Les pressions faites par les lobbies pro israéliens dans la capitale belge n’ont pas pu interdire un carnaval belge qui fait défiler entre autre des caricatures de personnages juifs.
Cette fête vieille de 600 ans s’est déroulée comme prévu le dimanche 23 février dans la ville d’Alost, avec dans l’un de ses cortèges un char caricaturant des juifs orthodoxes avec des nez crochus.
Des fourmis
Mais le défilé de cette année s’est abstenu d’illustrer les sacs d’or, qui avaient soulevé l’ire de certains milieux l’an dernier, et dont les bruits étaient parvenus jusqu’à l’Unesco qui l’a rayé du patrimoine immatériel de l’Unesco.
Il s’est contenté de deux papillotes tombant d’un grand chapeau de fourrure noir, accessoire caractéristique des juifs orthodoxes, sont visibles un peu partout.Certains ont choisi d’ajouter à ce déguisement un masque en faux cuir ressemblant à une muselière pour symboliser la « censure » imposée par le « politiquement correct ».
Dans l’une des représentations, les juifs orthodoxes sont caricaturés sous formes de fourmis
Beaucoup de calicots font référence à l’Unesco, moquée en « Big brother » qui surveille et punit.
« On rit de tout »
«Ce n’est pas une parade antisémite, Alost n’est pas une ville antisémite», a insisté le maire d’Alost, Christoph D’Haese, cité par l’AFP.

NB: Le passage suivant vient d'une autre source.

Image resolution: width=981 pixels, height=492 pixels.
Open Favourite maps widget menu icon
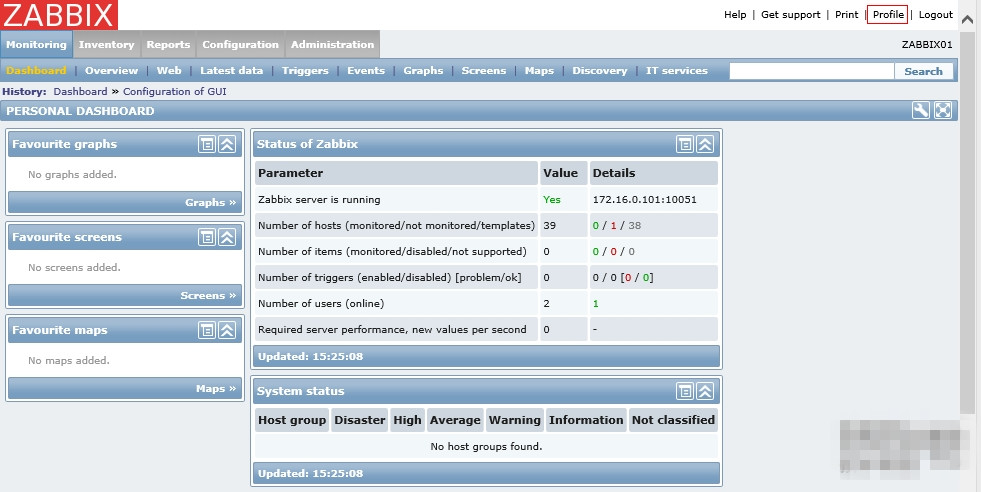coord(207,330)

Expliquant qu’il est permis de «rire de tout» pendant ce rituel festif de trois jours, il a précisé : «ici on rit de tout, de la famille royale, du Brexit, de la politique locale et nationale, et de toutes les religions, l’islam, le judaïsme, le catholicisme».
Des pressions énormes
A l’approche de de l’édition 2020, les pressions en provenance des milieux juifs et israéliens étaient énormes en vue de son élimination.
Des représentants de la communauté juive et l’ambassadeur d’Israël en Belgique, Emmanuel Nahshon, ont exprimé des craintes quant à la réapparition de «clichés antisémites» cette année à Alost.
Le chef de la diplomatie israélienne, Israel Katz, a même appelé jeudi 20 février sur Twitter les autorités belges à «bannir cette parade haineuse», dont la Belgique devrait avoir «honte».
Et l’Union européenne
Après sa tenue, ce sont des politiciens européens qui se sont mis à la tâche pour le dénoncer.
Le député juif européen français Raphaël Glucksmann a déploré sur sa page Twitter que les juifs y soient illustrés comme « de la vermine pleine de fric qui contrôle le monde quand même ».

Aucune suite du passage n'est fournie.